DIRECTION
Please say whether each statement agrees with the text on perfectionist paralysis, answering yes or no and quoting the deciding words. 1. The writer says this paralysis kept them from creating for decades. 2. The text describes the problem as rare. 3. The text asks the reader to imagine a favorite creator choosing to share their work with the world.

====== TEXT ======

Ah, perfectionist paralysis — I know it well. It’s that belief that nothing I create is, or ever could be, good enough.
It’s what kept me NOT creating for decades.
And it’s epidemic!
If you’ve ever found yourself NOT creating, mired in resistance because your gremlins have convinced you that your writing/art/music/macaroni sculptures just weren’t good enough, this is for YOU. Read on…
Do you have a favorite musician, or writer or artist? Someone whose work touches you deeply, who moves and inspires you?
Maybe someone whose work got you through a tough time.
Or compelled you to think in a new way.
Or makes you smile as you pass it in the hall every day.
Or just jazzes you up when you need a little jazzing.
Now, let me ask you, how would your life be different – be lacking – without their creative contribution?
Imagine that years ago, before you ever discovered her or him, this person whose work means so much to you decided it wasn’t good enough to share with the world, and kept it hidden.

====== RECORDS SHOWN ======

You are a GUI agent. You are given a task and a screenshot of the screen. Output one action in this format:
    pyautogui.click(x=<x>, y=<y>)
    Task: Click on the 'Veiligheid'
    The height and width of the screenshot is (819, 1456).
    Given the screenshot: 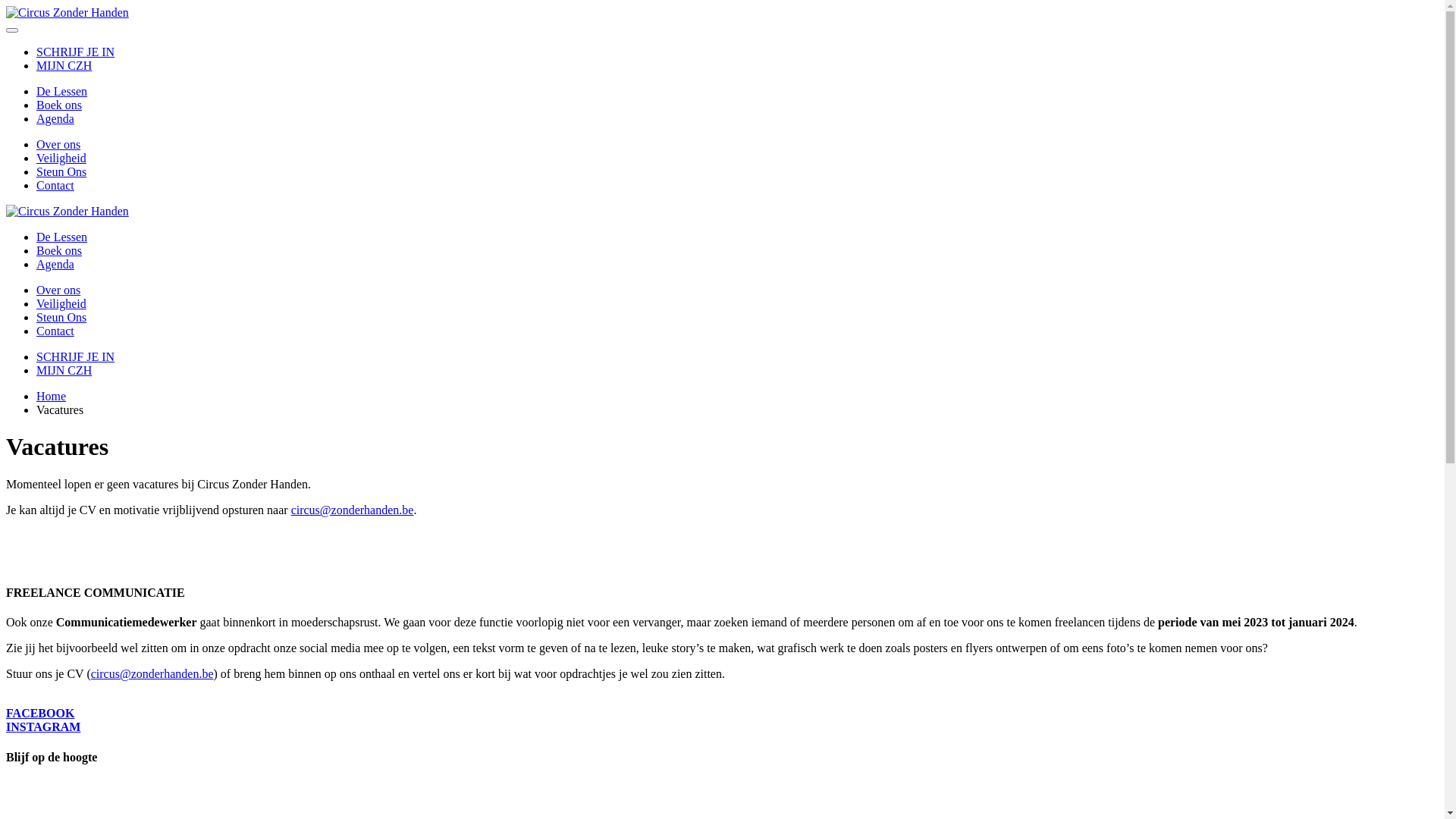 What is the action you would take?
    pyautogui.click(x=36, y=158)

======

TASK ANSWER
1. Yes: "It’s what kept me NOT creating for decades."
2. No: "And it’s epidemic!"
3. No: "decided it wasn’t good enough to share with the world, and kept it hidden."